§ **Dataset extract**
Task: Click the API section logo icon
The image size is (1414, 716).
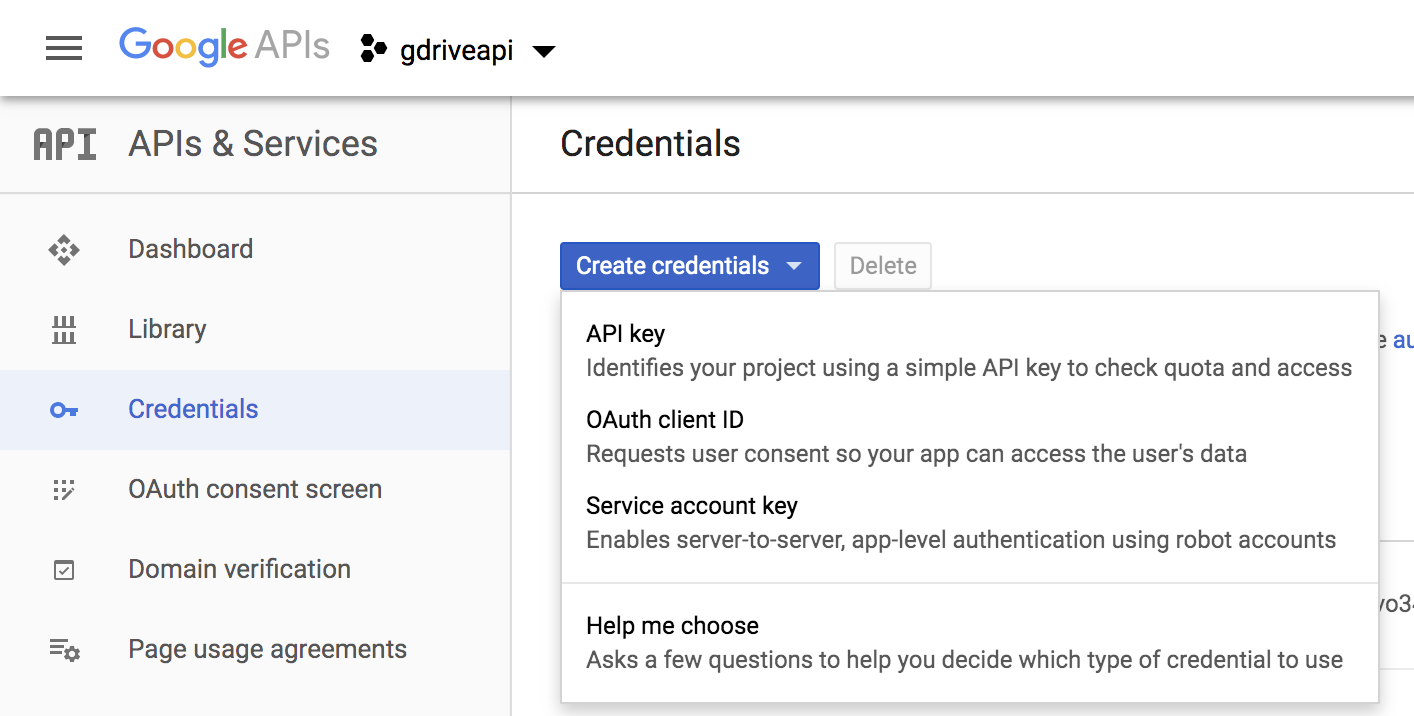Action: [x=65, y=145]
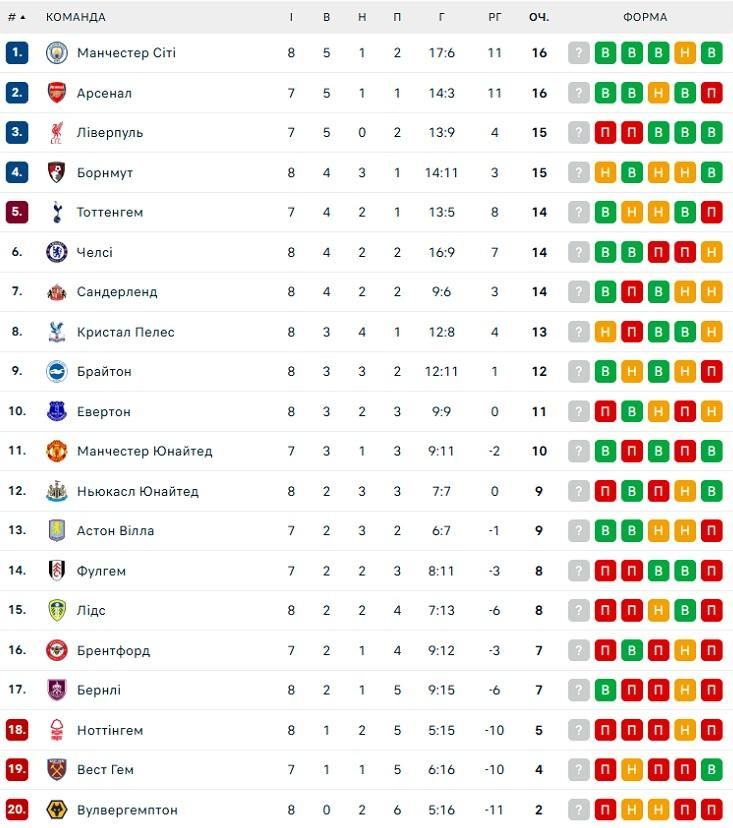Click the Manchester City club crest
This screenshot has width=733, height=828.
57,53
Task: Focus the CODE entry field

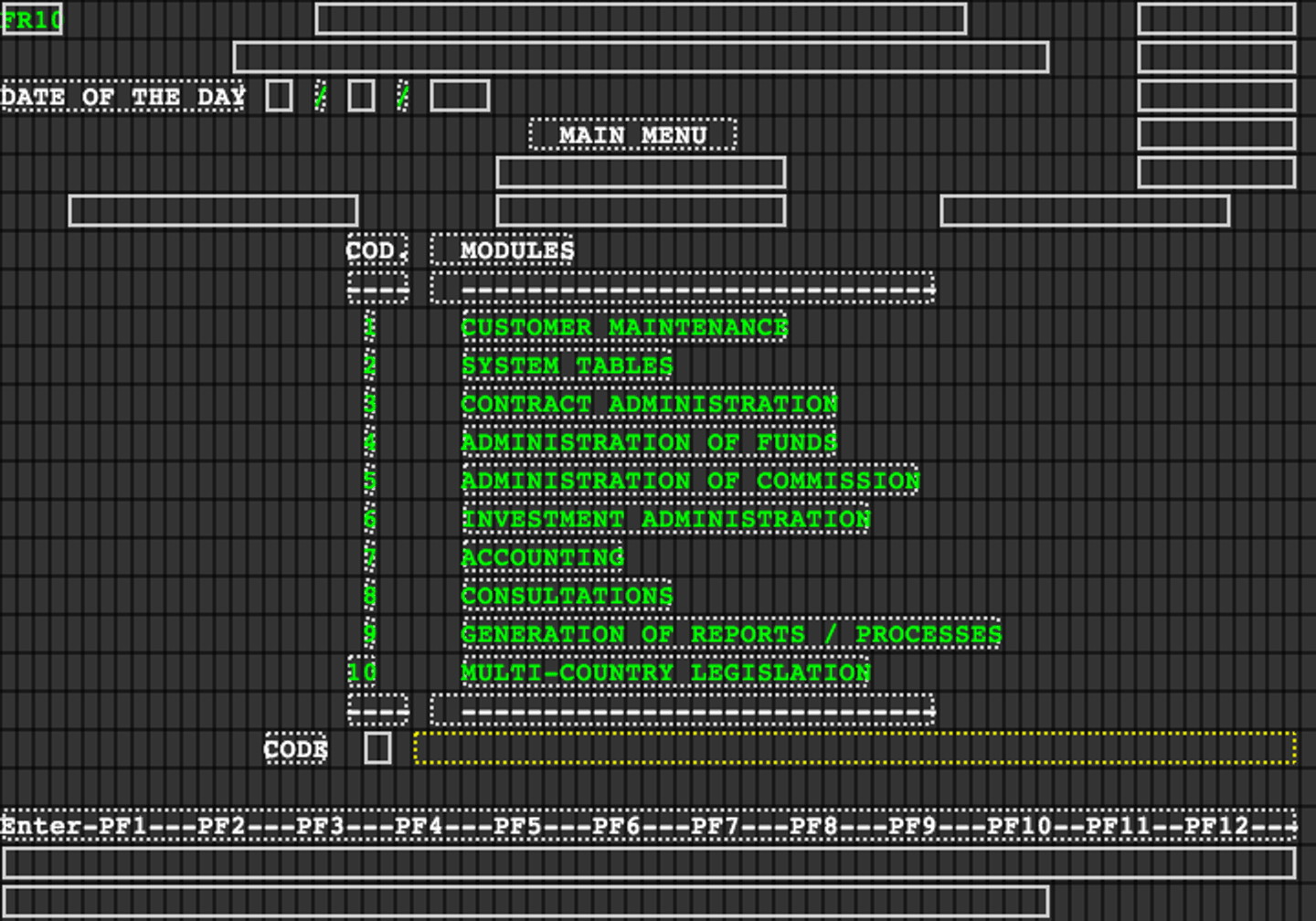Action: click(x=377, y=748)
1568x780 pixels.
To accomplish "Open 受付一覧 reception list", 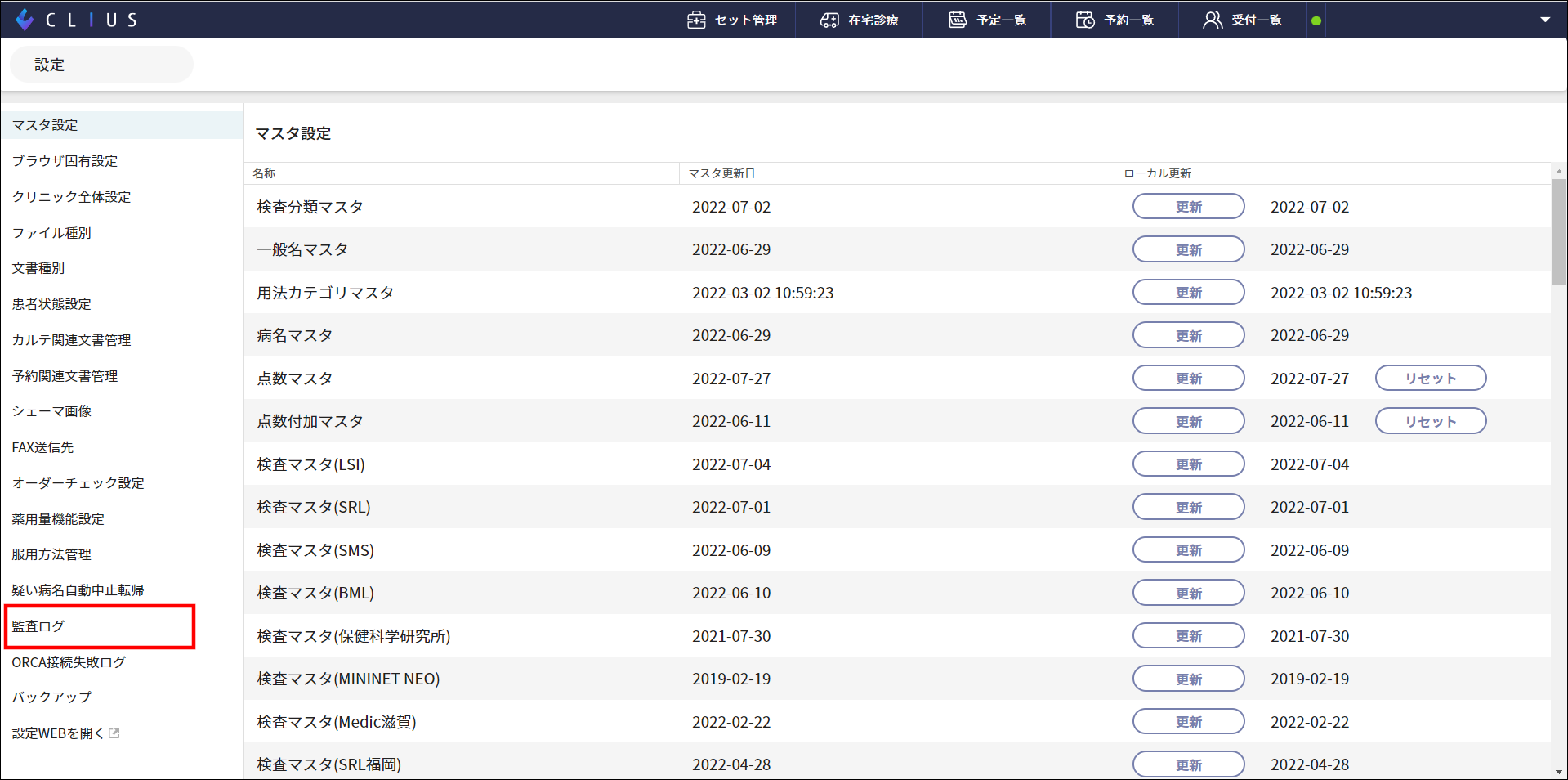I will tap(1242, 20).
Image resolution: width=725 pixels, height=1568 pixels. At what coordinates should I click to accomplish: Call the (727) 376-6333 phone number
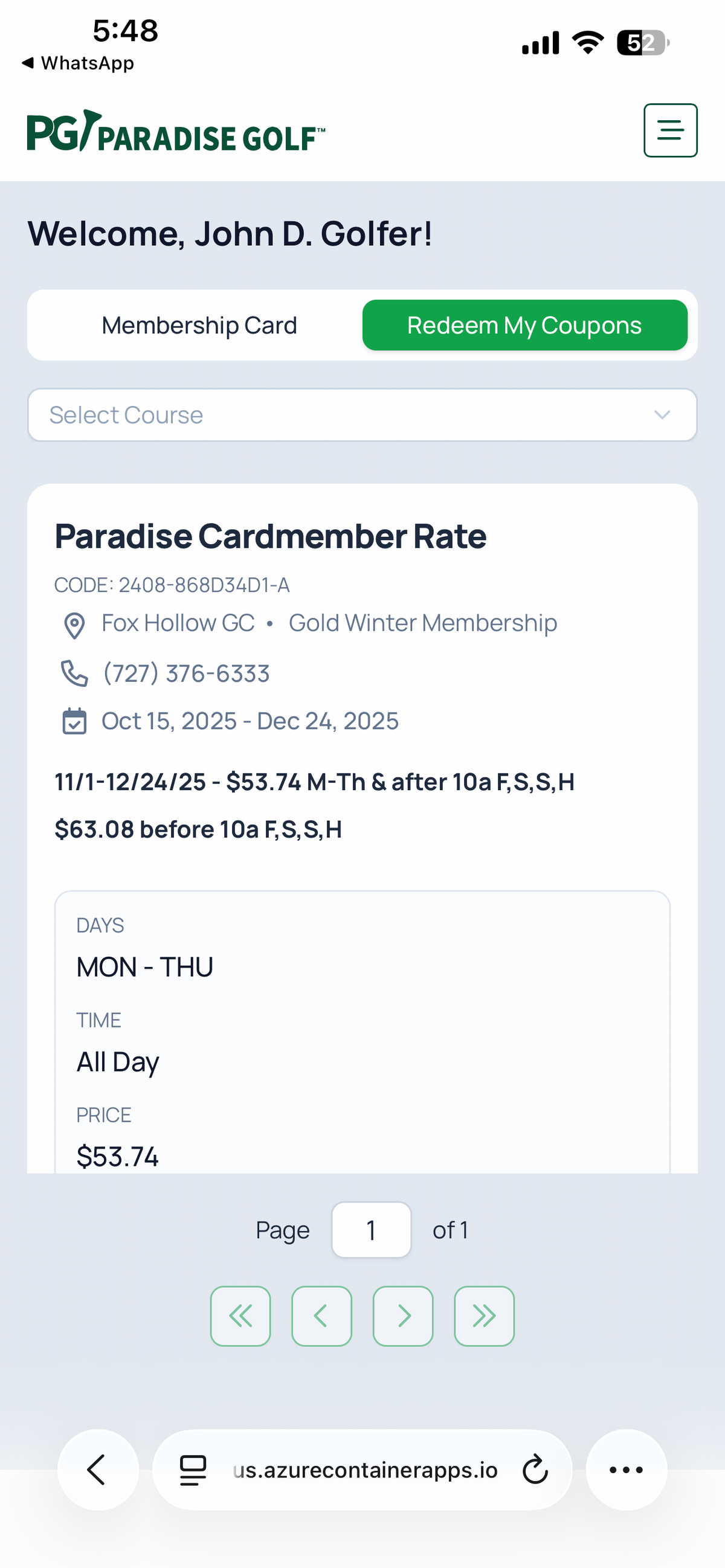(x=186, y=674)
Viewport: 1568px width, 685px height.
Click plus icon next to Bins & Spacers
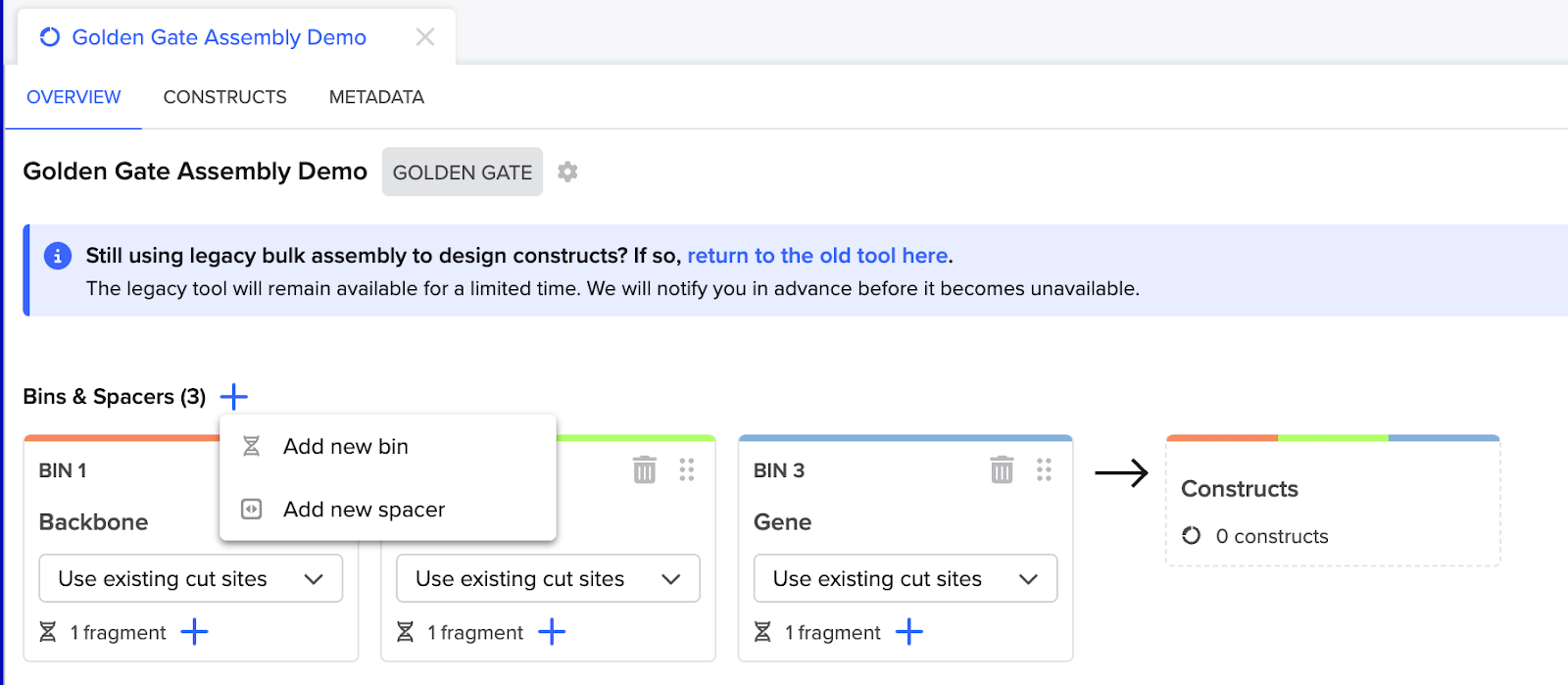tap(233, 397)
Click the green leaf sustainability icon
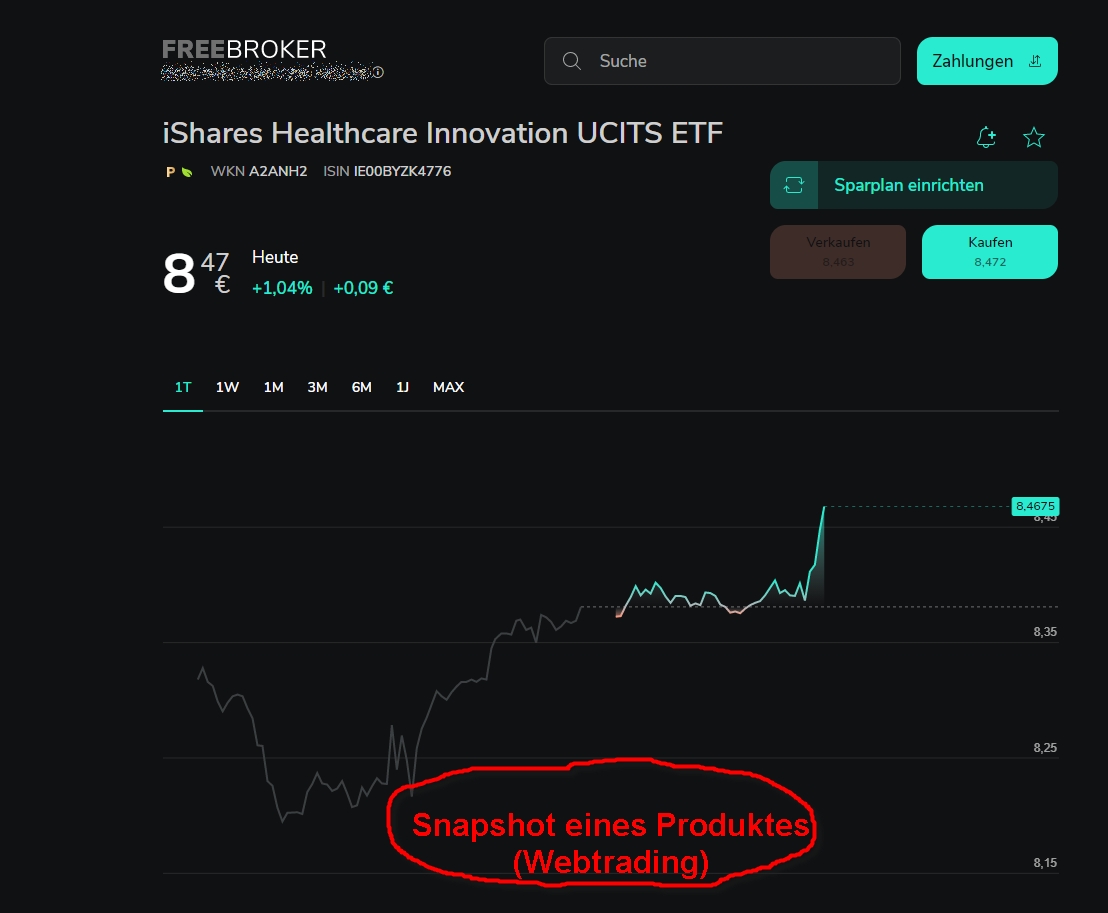Viewport: 1108px width, 913px height. point(187,172)
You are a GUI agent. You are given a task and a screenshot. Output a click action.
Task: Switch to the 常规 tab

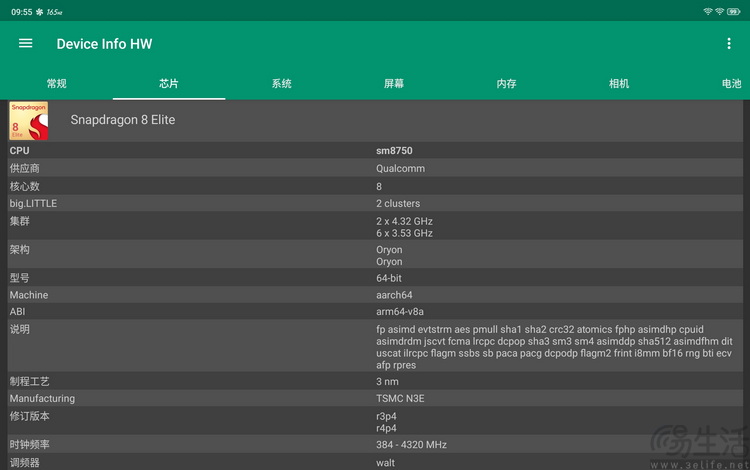pyautogui.click(x=56, y=84)
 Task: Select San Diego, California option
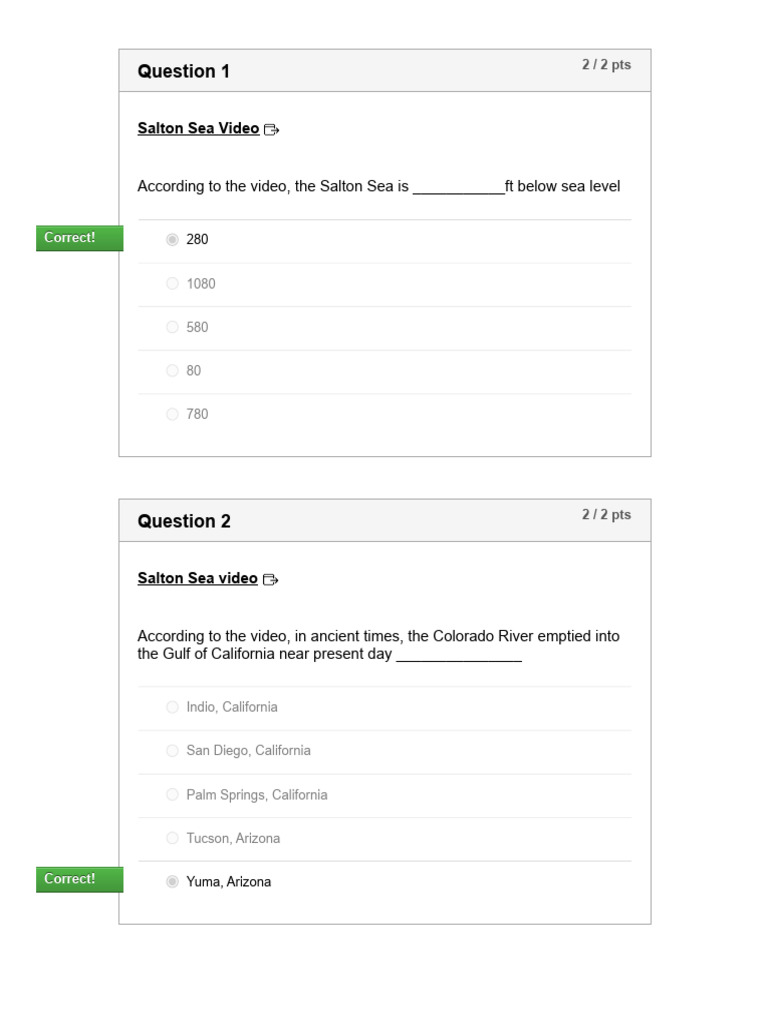[x=172, y=751]
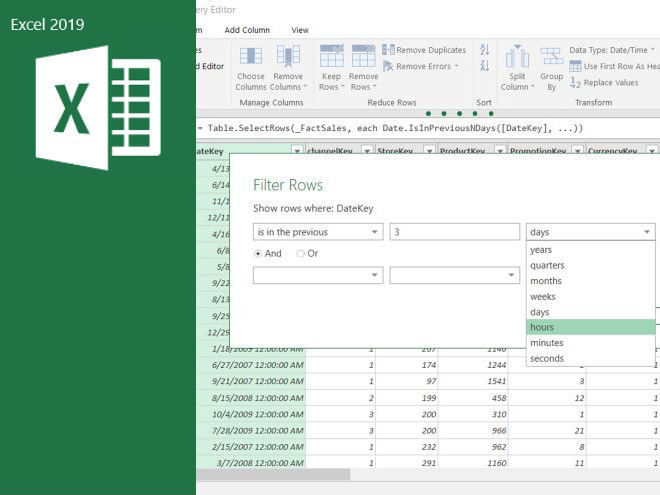
Task: Open the View ribbon tab
Action: point(300,30)

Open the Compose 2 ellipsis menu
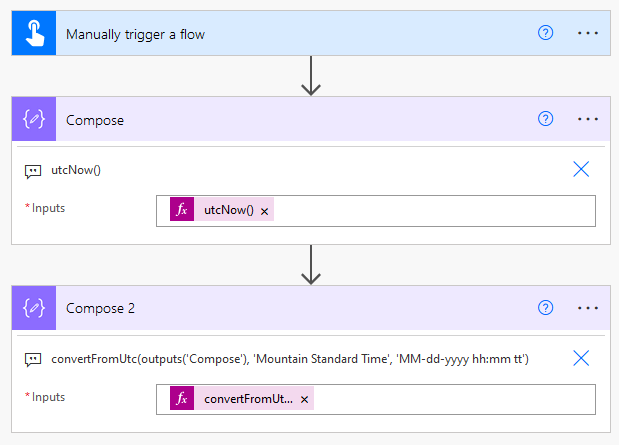587,308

§ **Exercise details**
Counting the line with "You are a GUI" and the last line of the data above, transcribe those two lines and every line between them exactly, without the pictures.

§ **Response to this task**
You are a GUI agent. You are given a task and a screenshot. Output a click action.
Task: Switch to the 常规 tab

pyautogui.click(x=56, y=84)
 Task: Select San Diego, California option
[x=172, y=751]
Task: Open the View ribbon tab
Action: point(300,30)

Open the Compose 2 ellipsis menu
587,308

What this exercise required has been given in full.